Task directions: Only one number is wanted here: how many lines of the data hold "Hindi".

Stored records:
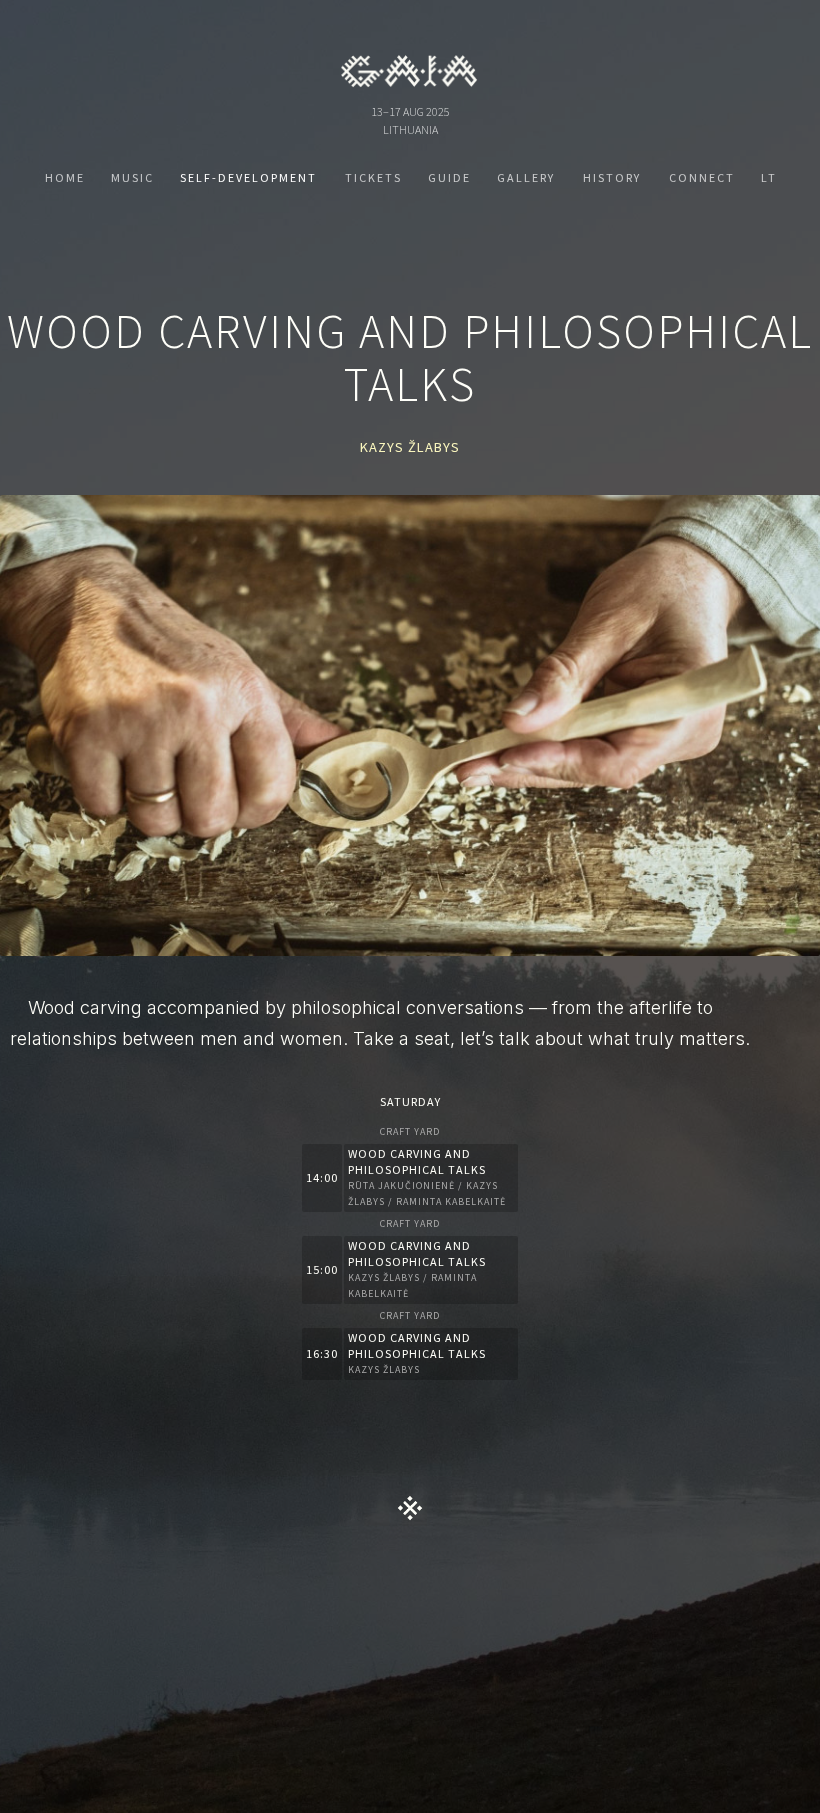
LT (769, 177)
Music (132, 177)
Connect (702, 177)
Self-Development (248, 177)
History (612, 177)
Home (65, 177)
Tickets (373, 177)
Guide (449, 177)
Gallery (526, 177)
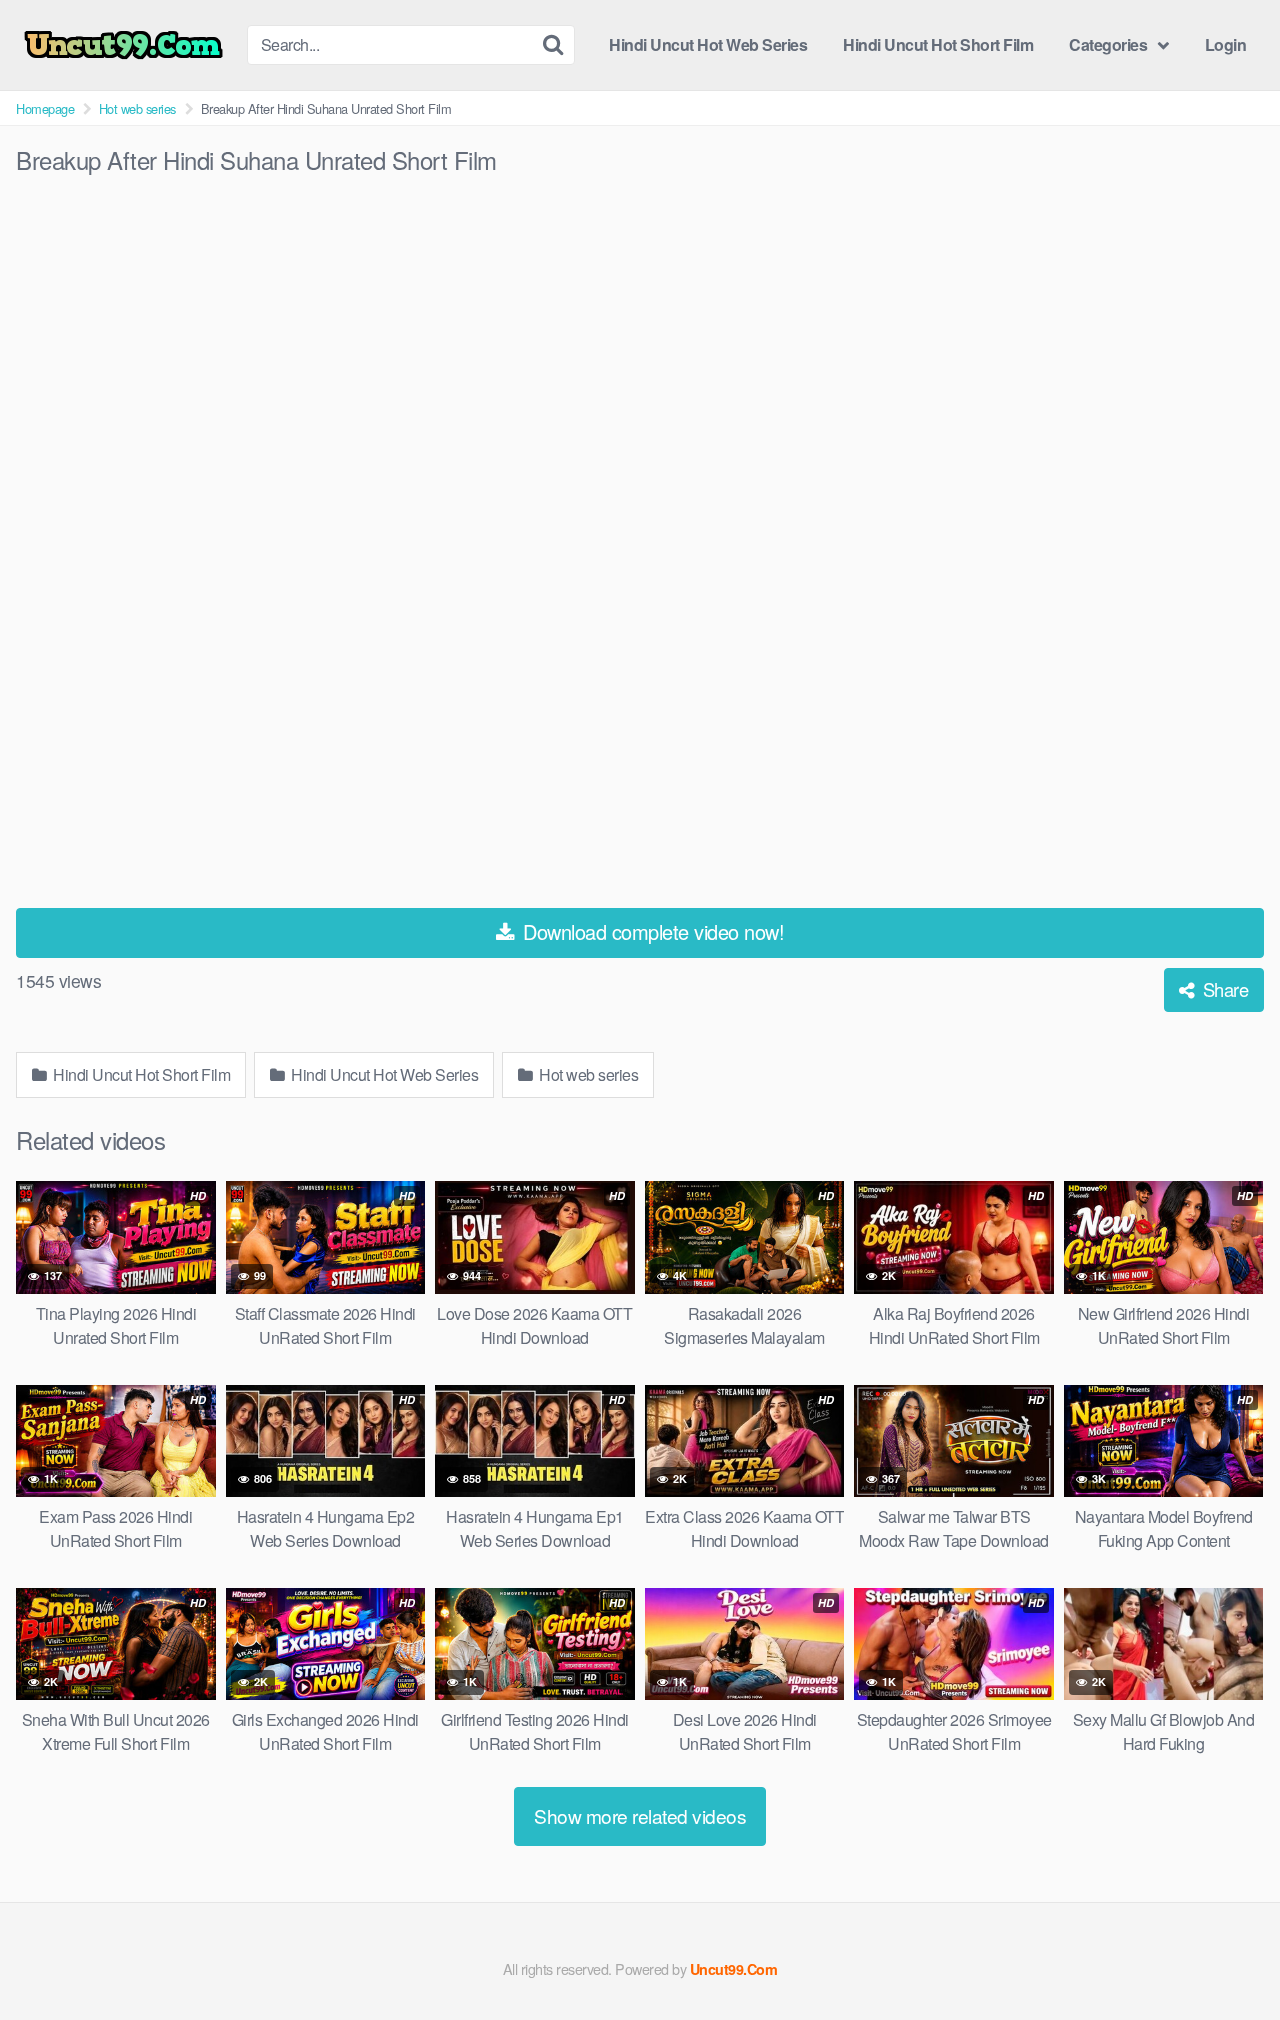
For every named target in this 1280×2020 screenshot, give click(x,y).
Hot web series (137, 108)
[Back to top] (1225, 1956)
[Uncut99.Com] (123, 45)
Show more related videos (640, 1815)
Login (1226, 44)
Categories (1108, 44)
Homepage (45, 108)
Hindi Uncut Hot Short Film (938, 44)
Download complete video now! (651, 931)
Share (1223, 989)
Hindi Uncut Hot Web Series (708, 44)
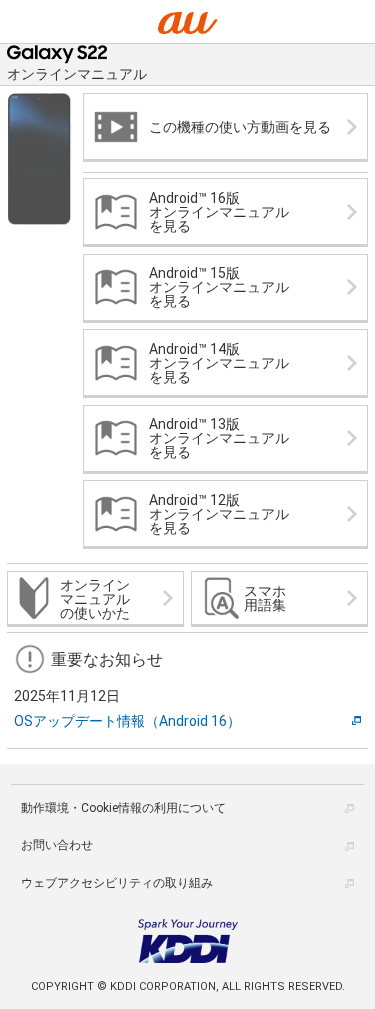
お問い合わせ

Task output: 2